The past few days have exposed how absurd our market can get. And I don’t see that going away … only getting worse … as we face the next two days of endless discussions on what the Fed will do tomorrow as Ben Bernanke ends his first FOMC meeting. According to the experts who know exactly why the market moves the way it does, we had the market down on Existing Home Sales data on Thursday and up on New Home Sales data on Friday. The effect of housing on consumer behavior and therefore, interest rates, may be the one thing that the market focused on last week, but the last time I checked, it is not the one (and only) thing the Fed looks at. As Ben said last Monday night in his “clear as mud” speech(wasn’t he credited with being blunt and clear?), “The bottom line for [Fed] policy appears ambiguous.” The market seems to be 100% “unambigous” about economic data and what it should mean for Ben - at least for one day at a time. The next day, the reverse is true. One thing I know for sure is that the guessing game of “One and Done” will not end with the decision on interest rates tomorrow and I expect to hear a few more “One and Undones” with the next set of conflicting economic data. So I am going to ignore all of this as much as I can, let Ben do his job, and stay focused on all the other things that go into the signals at Hedgefolios.

Analyze - Stocks

The ANALYZE - STOCKS section allows you to review the fundamental and technical statistics of stocks in the Hedgefolios universe. Throughout the rest of the site, Hedgefolios focuses on generic terms for the criteria that most investors use to define their investing preferences. However, many investors want to know what those terms mean in numeric values so I provide this section to help you better understand the averages and ranges for the size, style, and income categories. For example, if you are wondering what a typical mid cap stock looks like, just view the data in the second last column to the right. You will see the range of market capitalizations in dollars, the averages of key valuation metrics such as Price-to-Earnings ratio, dividend information, and the distribution of stocks within economic sectors. By scrolling down the page, you are able to evaluate similar data for Value, Blend, Growth and Income stocks. If you are curious whether a particular size or style has an upward or downward bias in the signals, the last portion of each column shows the technical statistics.

Margin Party

Periodically, I take a look at the stats for combined NYSE and NASD margin debt to get a feel for how investors are handling risk. In bull markets, those that are not debt averse cannot get enough margin debt to fuel their purchases and brokerage firms love the extra revenue. It’s a happy time at the party for everyone involved. Unfortunately, the history is not very impressive when it comes to investors knowing how to anticipate when they have had too much and how to scale back. Next to an actual crash, I can think of nothing more painful for investors and their advisors than margin calls and forced selling.
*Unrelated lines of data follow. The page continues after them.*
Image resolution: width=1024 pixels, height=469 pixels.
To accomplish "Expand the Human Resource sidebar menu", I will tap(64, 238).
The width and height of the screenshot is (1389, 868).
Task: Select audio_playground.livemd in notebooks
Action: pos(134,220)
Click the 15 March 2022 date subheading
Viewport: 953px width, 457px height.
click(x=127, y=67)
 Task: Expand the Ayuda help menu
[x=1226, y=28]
So, where are we today? The most recent stats through January 2006 give me mixed signals. On the negative side, January 2006 Margin Debt totals are $256 Billion versus the March 2000 high of $300 Billion. We’re not quite at the historical high-water mark, but it’s close and it’s increasing at a rate of about $30 Billion each year since bottoming at the end of 2002. Following that trend absent any intervening event and we could be at new Margin Debt highs some time in 2007.
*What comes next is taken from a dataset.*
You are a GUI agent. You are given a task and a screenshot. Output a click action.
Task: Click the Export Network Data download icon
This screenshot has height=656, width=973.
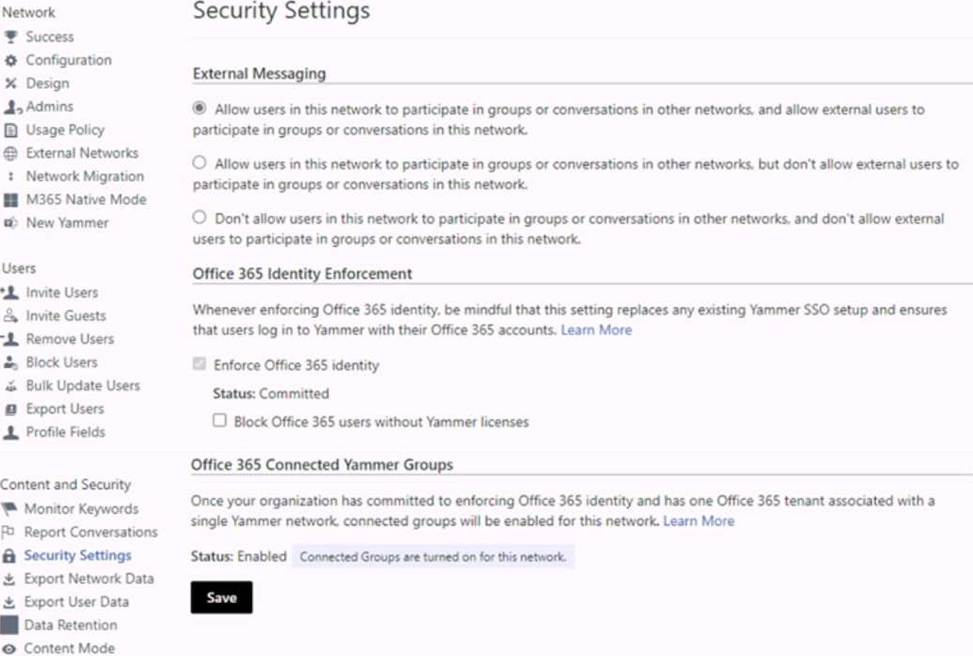(x=9, y=579)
The other side of the balance sheet “Free Credit Balances” - aka “Cash” in the accounts is much better than it was in March 2000 and it gives me more reason to believe that we are not yet at unsustainable levels. January 2006 Free Credit was a combined $256 Billion compared to the $167 Billion that sat in the accounts in March 2000. One last statistic that I looked at was the Margin Debt to Cash ratio. At the peak, it was 1.8 (300/167) and currently, we have a ratio of 1.0 (256/256) so things aren’t quite as extreme today. On the other hand, 1:1 isn’t the most solvent scenario either.

Clearly, the market is not as relatively overleveraged as it was at the the start of the last slide, but then again, Margin Debt doesn’t look like it normally does near bottoms. It is tough to know when to say when, but I suspect we are approaching the last call at the party.

Bubble Bubble Toil and Trouble

To me, a lot of talk about the housing bubble is just fearmongering hype. I am not saying that it’s not a threat, but I don’t believe it’s an imminent danger that will precipitate a sudden decline in the market. Sometimes I see the discussion as a partial confusion of cause and effect. I worry more about economic problems that will hurt homeowners and home prices in the short term than I worry about changes in home prices that will hurt the economy in the longer term.

I am not in denial. I agree that there are housing bubbles but not that there is “a” housing bubble. Anyone that tries to argue that 100% price increases in Las Vegas homes are “normal” is not normal to me. The same can be said for people that suggest a $600,000 2-bedroom fixer-upper in California is a bargain that you just cannot pass up because it will be $800,000 next year. As for Miami’s condo flippers - “duh” is all I have to say. And while there is similar anecdotal evidence of bubbles in other glamorous metropolitan markets - they are not indicative of most real estate in the US. Historically, we have seen crazy real estate prices that get readjusted such as San Diego in the 80’s, but those situations did not create far-reaching problems for the rest of the country. Going forward, I don’t expect the bursting of any local bubbles to burst a national bubble that doesn’t exist.

One of the frustrating things about the housing bubble debate is the spinning of data for “Pro Bubble” or “No Bubble” purposes. Foremost among these is the housing starts statistic which is not evidence of a lot and gets far too much attention. Homebuilders are notorious for going bankrupt because they didn’t know when to stop building and I refuse to rely upon faulty predictors. Housing starts just measures how many homes they are building (supply), NOT how many homes they should be building (where demand equals supply).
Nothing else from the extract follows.